An evaluation that confirmed users loved the rebuilt Telemetry Explorer, then looked past the applause to the harder, more valuable problem underneath: people were not confident they were querying the right data to answer their question.
Telemetry Explorer is the rebuilt tool engineers use to chart how their cloud systems are behaving. Before its public launch, the team wanted to know whether the new design beat the old one. It did: a strong majority of users preferred it, and they loved being able to compare several metrics on one chart. But reading the interviews and the survey side by side, I saw the same struggle in both, no matter the company or skill level. People were happy with the new layout but not confident they were building the right query to answer their actual question, especially once it got complex. I reframed the readout around that gap, turning a simple thumbs-up into the brief for the next phase: lean on the interface itself to guide people toward the right query.

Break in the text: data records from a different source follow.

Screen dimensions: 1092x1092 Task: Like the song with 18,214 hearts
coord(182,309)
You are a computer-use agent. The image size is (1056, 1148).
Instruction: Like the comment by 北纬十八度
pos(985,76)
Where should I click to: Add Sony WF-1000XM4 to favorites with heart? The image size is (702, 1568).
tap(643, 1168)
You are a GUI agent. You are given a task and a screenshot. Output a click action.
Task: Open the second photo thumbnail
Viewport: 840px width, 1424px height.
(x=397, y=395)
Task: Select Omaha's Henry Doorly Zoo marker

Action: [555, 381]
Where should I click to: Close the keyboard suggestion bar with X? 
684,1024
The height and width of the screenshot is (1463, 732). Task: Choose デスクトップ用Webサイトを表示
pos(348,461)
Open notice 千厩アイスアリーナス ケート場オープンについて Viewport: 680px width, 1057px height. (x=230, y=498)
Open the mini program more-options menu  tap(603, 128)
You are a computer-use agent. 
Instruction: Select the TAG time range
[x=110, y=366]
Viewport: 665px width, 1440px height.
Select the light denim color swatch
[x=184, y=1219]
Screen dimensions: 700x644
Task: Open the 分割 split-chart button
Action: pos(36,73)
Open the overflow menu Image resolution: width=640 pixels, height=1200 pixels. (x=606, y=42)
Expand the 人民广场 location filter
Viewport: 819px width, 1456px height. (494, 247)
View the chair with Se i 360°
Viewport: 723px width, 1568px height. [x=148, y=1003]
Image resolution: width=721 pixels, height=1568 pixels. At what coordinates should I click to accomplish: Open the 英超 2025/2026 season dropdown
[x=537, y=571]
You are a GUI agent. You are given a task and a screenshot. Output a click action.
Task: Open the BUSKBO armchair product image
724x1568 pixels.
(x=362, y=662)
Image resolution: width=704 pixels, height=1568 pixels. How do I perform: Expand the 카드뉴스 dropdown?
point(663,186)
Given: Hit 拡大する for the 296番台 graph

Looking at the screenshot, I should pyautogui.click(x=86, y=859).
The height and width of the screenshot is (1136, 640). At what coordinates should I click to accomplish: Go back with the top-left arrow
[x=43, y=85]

The study was framed as a simple go or no-go: did the rebuilt explorer beat the old one? It did, and stopping there would have produced a clean, satisfying, and slightly hollow readout.
The redesign itself was a real improvement. It moved the chart from a cramped side panel to the center of the screen, brought controls that used to be buried in menus into plain sight, and let people stack and compare several metrics on one chart.
Reading the interviews and the survey together, one thing repeated regardless of company or skill level: people liked the new layout but were not confident they were querying their data the right way. The satisfaction scores were really measuring the layout. The thing that would make or break the product sat one layer down, in building the query itself.
One survey item was written as a deliberately extreme statement, that the tool was already perfect and could not be improved, to confirm people were reading carefully rather than agreeing by default. They disagreed, which both validated the responses and showed they saw room to grow.
That reframe pointed the next phase at the query itself: guide people toward the right one with examples, in-product help, and eventually plain-language querying, so getting it right stops depending on trial and error.
The study was set up to answer one question: do users like the rebuilt explorer? They did, clearly, and the easy version of this readout was a single slide that said success, ship it. That would have been true and nearly useless. What stopped me was reading the interviews and the survey side by side rather than separately. The same struggle surfaced in both, at every skill level: people were not confident they were building the right query to answer their question, especially once it involved several steps or several metrics. The satisfaction scores were measuring the layout. The real risk to the product sat one layer underneath, in the querying itself.
“The hardest task is understanding the different metrics and analyzing the data to spot patterns and trends.”